None of these are luxury features. They're the deliverables a senior incident reviewer expects, and the tools that fail to produce them push the cost of producing them onto the engineer's memory of the session.

Privacy and red lines

Recording every command typed by every participant is a feature with sharp edges. Four rules keep the design defensible:

Recording is opt-in per session, advertised in-band. The first thing the session displays is "recording is on, output is being captured." Anyone who joins later sees the same banner.
Secrets are redacted at the log layer. Patterns for AWS keys, GCP service accounts, Stripe keys, password-shaped env vars are stripped before the log is written. The byte stream is harder to redact; for sessions touching prod, run with a higher redaction setting that also strips lines matching the patterns from the playback.
Logs have an explicit retention policy and a destruction command. 30 days is a defensible default; longer requires a specific reason. "Forget this session" should be a single command, with confirmation.
Participants can request a redaction. If someone typed a password by accident — and they will — a one-keystroke "redact the last 10 minutes from my input" makes the difference between a recoverable mistake and a security incident.

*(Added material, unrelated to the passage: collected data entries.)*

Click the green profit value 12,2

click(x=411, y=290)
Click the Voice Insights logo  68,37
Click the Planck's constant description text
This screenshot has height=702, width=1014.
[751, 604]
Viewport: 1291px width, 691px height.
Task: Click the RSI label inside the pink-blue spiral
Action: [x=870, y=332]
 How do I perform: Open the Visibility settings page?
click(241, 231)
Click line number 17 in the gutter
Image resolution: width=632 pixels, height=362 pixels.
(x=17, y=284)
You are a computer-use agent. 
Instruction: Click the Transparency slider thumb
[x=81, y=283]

The tools that fail in production are the ones that don't think through these red lines until after the first breach. Putting them in the design from day one is cheap; bolting them on later isn't.

Where to start if you want this today

Three levels, depending on appetite:

Level 1 — script(1) + a stamp. Every shared session starts with script -t /tmp/session-$(date +%s).log. At the end, the timing file plus the typescript file gives you a poor-person's replay. No attribution, but better than nothing. Five minutes of setup; usable in one afternoon.
Level 2 — tmux + asciinema + a wrapper. A wrapper script starts asciinema rec, writes a session manifest with participant names (entered by the driver), and uploads the cast to an internal location at session end. Replay is a video, attribution is per-session not per-keystroke, structured log doesn't exist. Adequate for postmortem context; weak for filtered queries.
Level 3 — a real router. A small daemon between SSH and the shared pty that tags input streams per participant, writes a structured command log with preexec/precmd shell hooks, and emits a static HTML replay at session end. A few hundred lines, ~a day to build, mostly reused infrastructure (asciinema for byte stream, shell hooks for commands, a small static-site generator for the UI). The version that actually scales. 1devtool ships this layer as part of its shared-terminal product if you'd rather adopt than build.

For most teams, Level 2 is the right place to start — it captures enough to be useful in the next postmortem, and it teaches you which features you actually want before you build Level 3.

The deeper point is that pair-debugging is half a workflow without replay. The half that's been built is the part that's fun to use; the half that's been skipped is the part that pays off after the incident. Shipping it raises the durable value of every debugging session from "we fixed the thing" to "we fixed the thing and the team can learn from it next quarter." That's the layer worth adding.